I work within the fields of applied mathematics, scientific machine learning, and digital twins. My research interests include the development of data-driven reduced order methods and parameter space reduction techniques. Currently, I am working on a NASA University Leadership Initiative project, developing a predictive digital twin of an autonomous drone used for cargo missions in an urban environment. This integrates reduced order modeling, uncertainty quantification, and real-world applications with economic and societal impacts.
In the last years, I developed of non-intrusive reduced order methods such as proper orthogonal decomposition with interpolation and dynamic mode decomposition, with applications in naval, nautical, biomedical, and automotive engineering. I created several scientific Python packages. I also coupled ROMs with reduction in parameter space using active subspaces (AS). I studied the effect of incorporating low-intrinsic dimensionality bias in a multi-fidelity setting to enhance regression and solution manifold reconstruction. I also extended AS developing kernel-based active subspaces and local active subspaces.

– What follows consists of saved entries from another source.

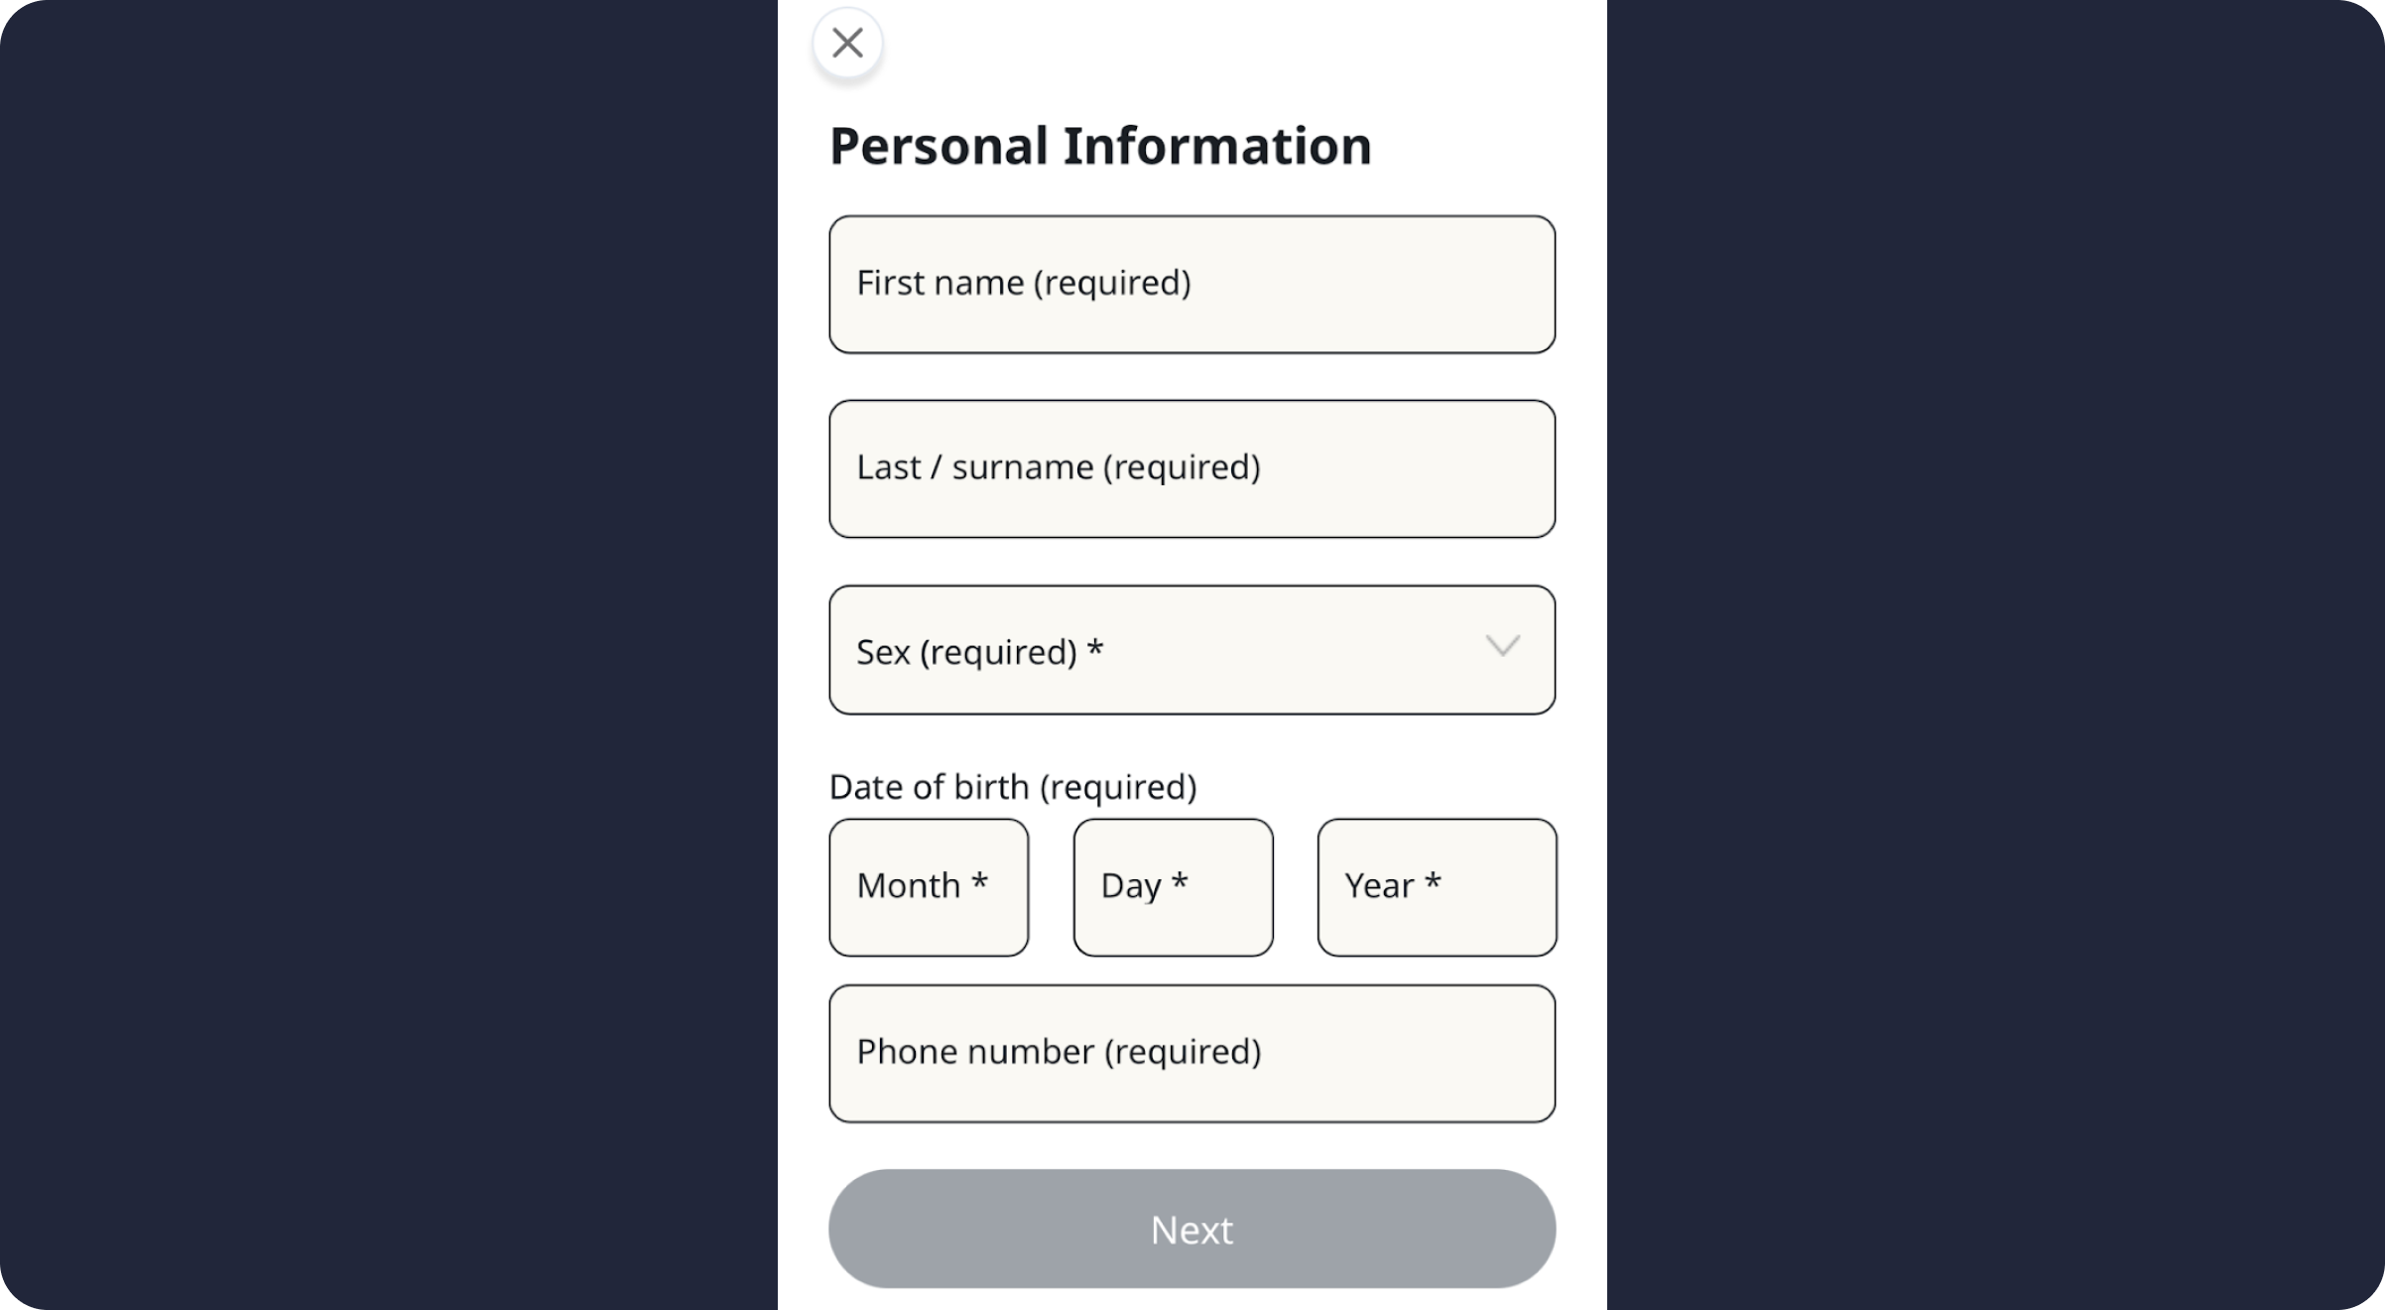
Task: Click the dropdown indicator on the Sex selector
Action: pyautogui.click(x=1503, y=647)
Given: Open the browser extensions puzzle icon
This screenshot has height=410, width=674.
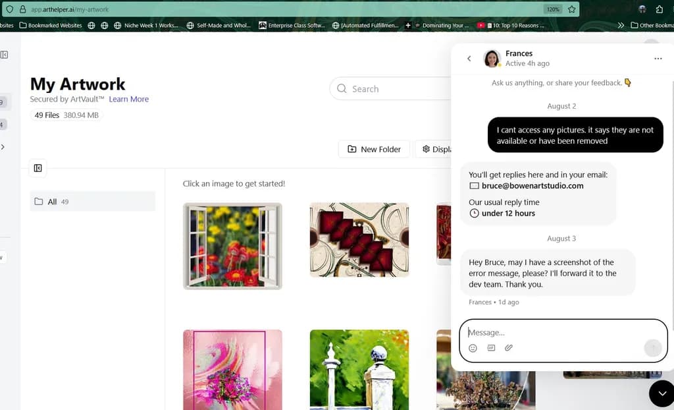Looking at the screenshot, I should tap(659, 9).
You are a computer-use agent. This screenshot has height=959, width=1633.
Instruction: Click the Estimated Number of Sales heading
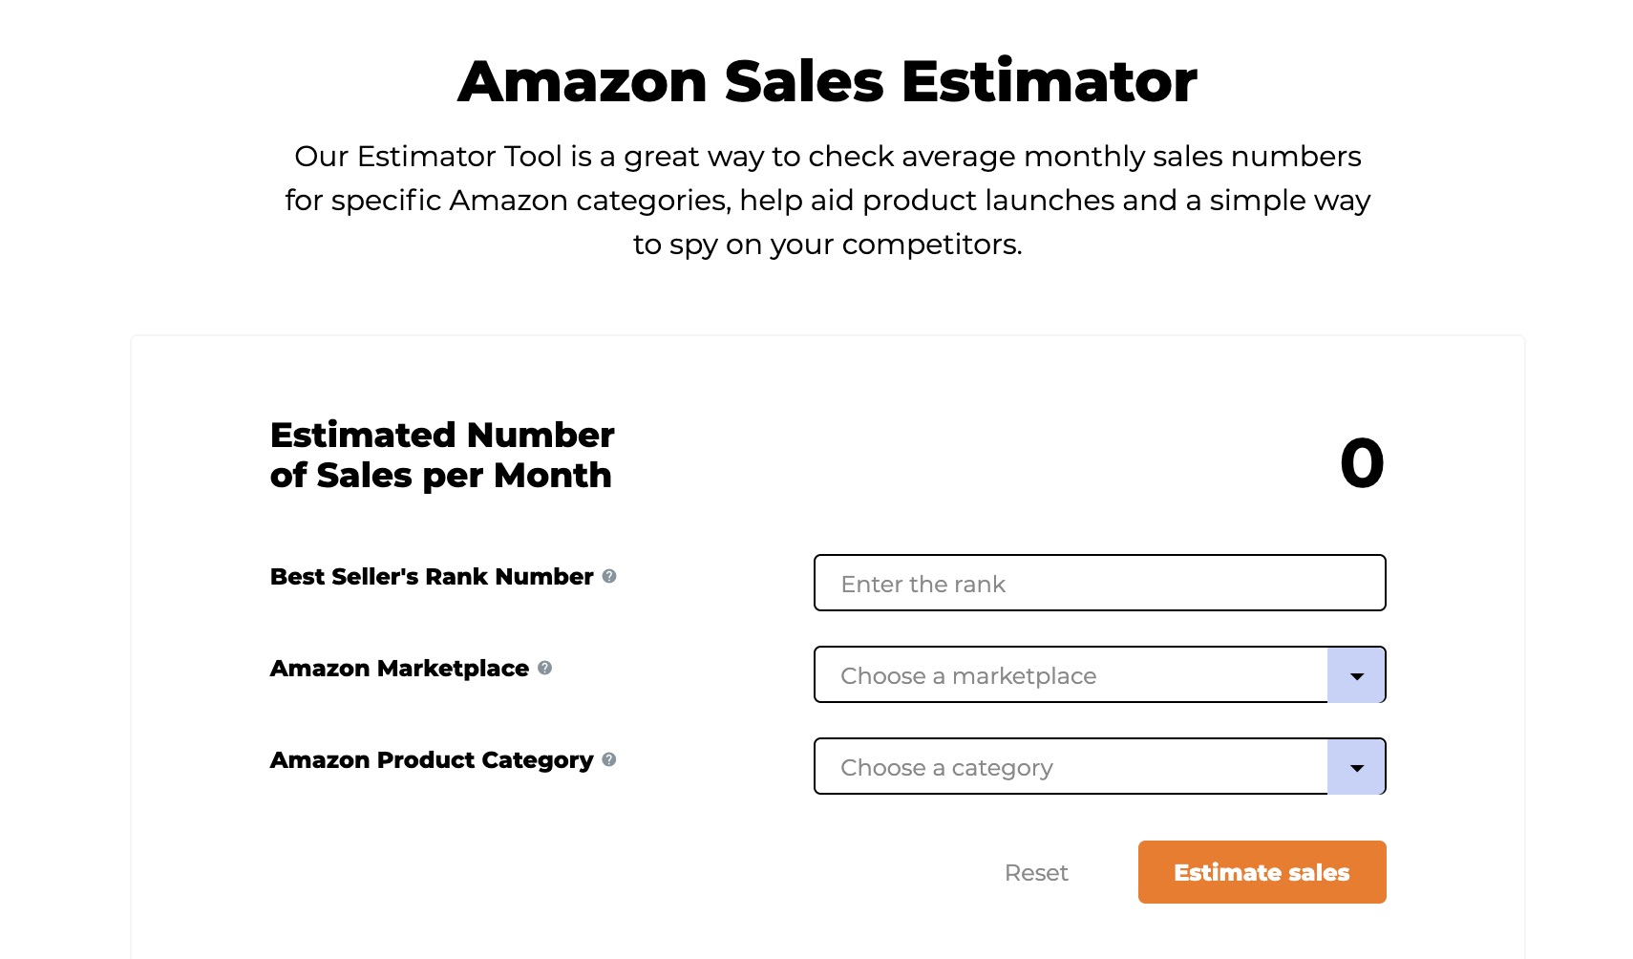pyautogui.click(x=441, y=455)
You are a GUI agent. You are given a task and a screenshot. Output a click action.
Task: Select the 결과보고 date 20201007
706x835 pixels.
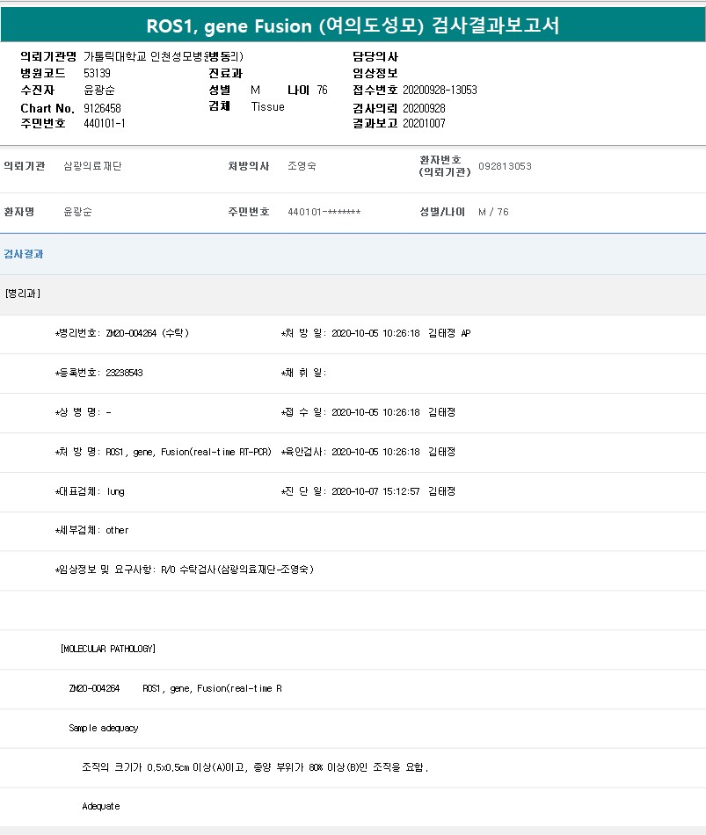(x=424, y=124)
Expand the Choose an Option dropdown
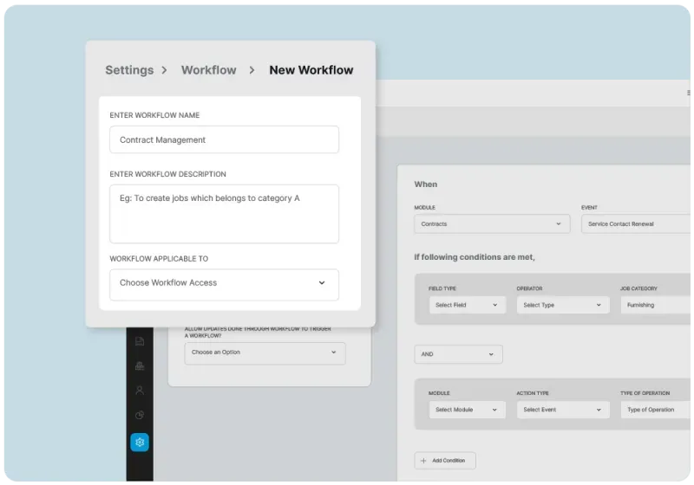 [x=265, y=352]
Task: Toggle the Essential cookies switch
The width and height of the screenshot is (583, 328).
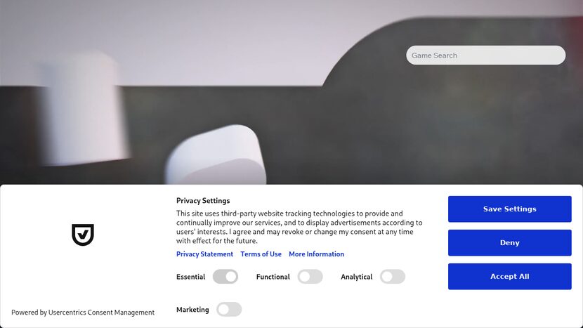Action: (225, 277)
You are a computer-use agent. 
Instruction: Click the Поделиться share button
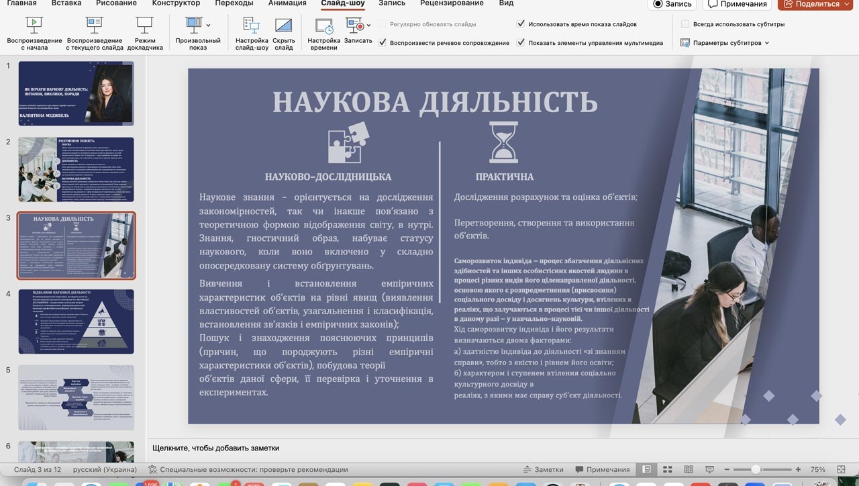tap(813, 4)
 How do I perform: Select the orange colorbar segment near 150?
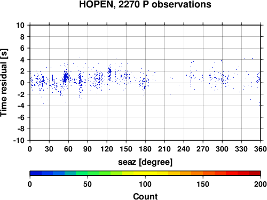tap(197, 173)
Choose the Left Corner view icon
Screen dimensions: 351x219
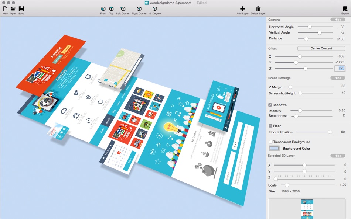click(123, 9)
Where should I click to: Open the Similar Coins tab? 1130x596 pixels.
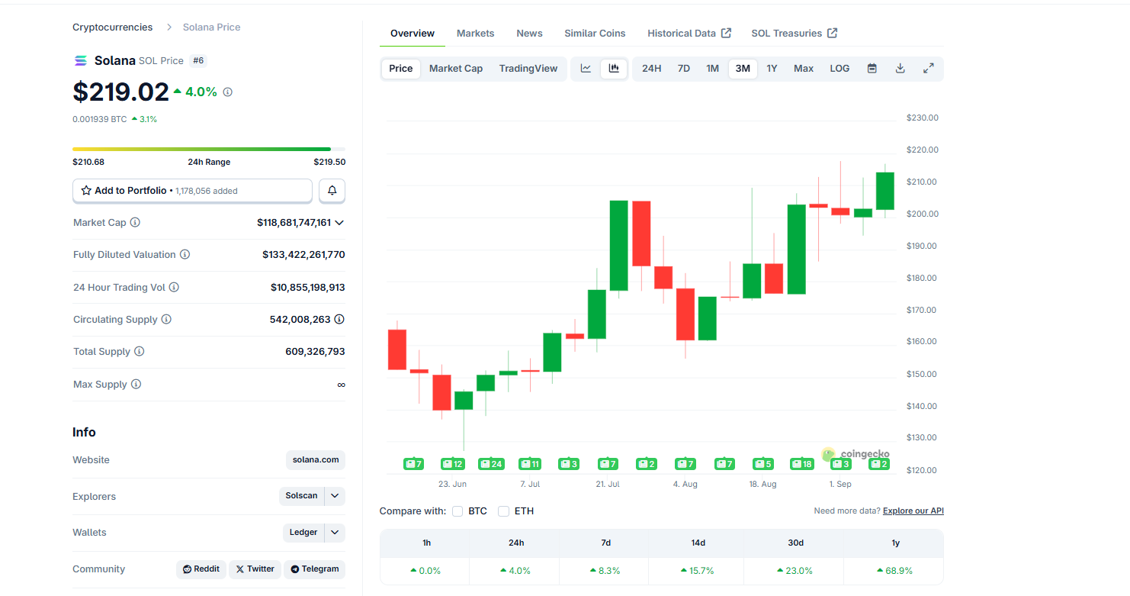pos(595,34)
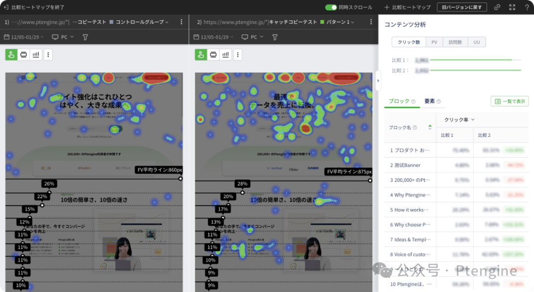This screenshot has height=292, width=534.
Task: Select the UU metric option
Action: tap(476, 42)
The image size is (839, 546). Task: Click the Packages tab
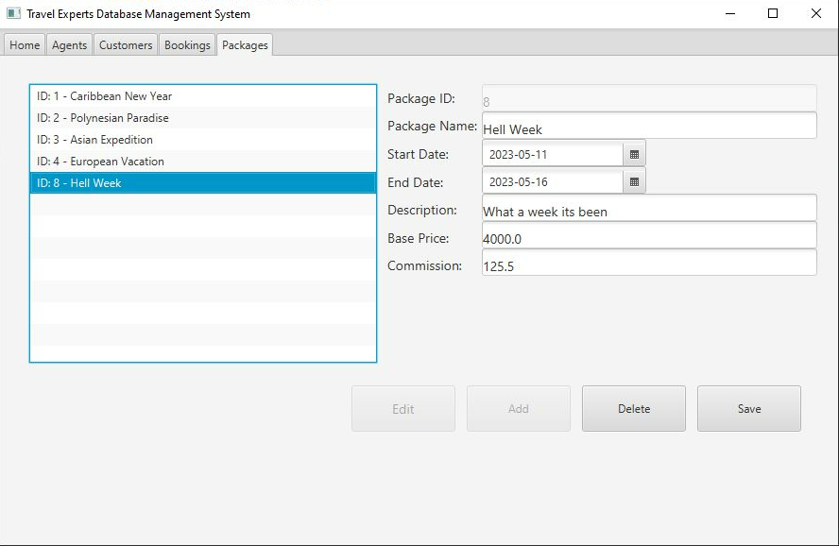(x=245, y=45)
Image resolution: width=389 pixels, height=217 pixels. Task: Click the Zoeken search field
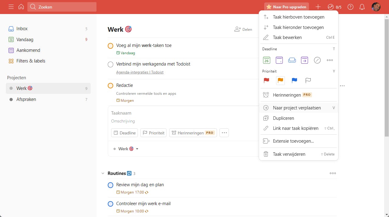pos(62,7)

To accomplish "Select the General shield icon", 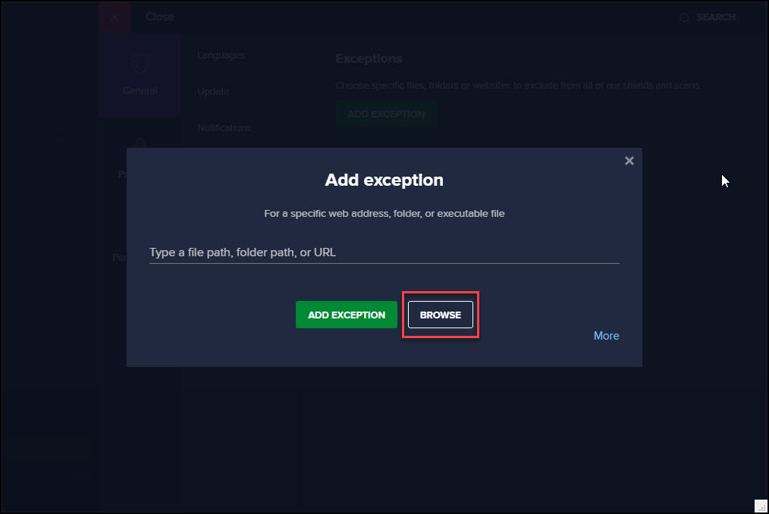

I received my Ph.D. in Mathematical Analysis, Modelling, and Applications at the International School of Advanced Studies (SISSA), Trieste, Italy, where I was part of the
SISSA mathLab group, under the supervision of Gianluigi Rozza.
My industrial Ph.D. grant was sponsored by Fincantieri S.p.A. (see the project
here). The topic was the structural optimization of a passenger ship during the design step through parametric techniques and computational reduction.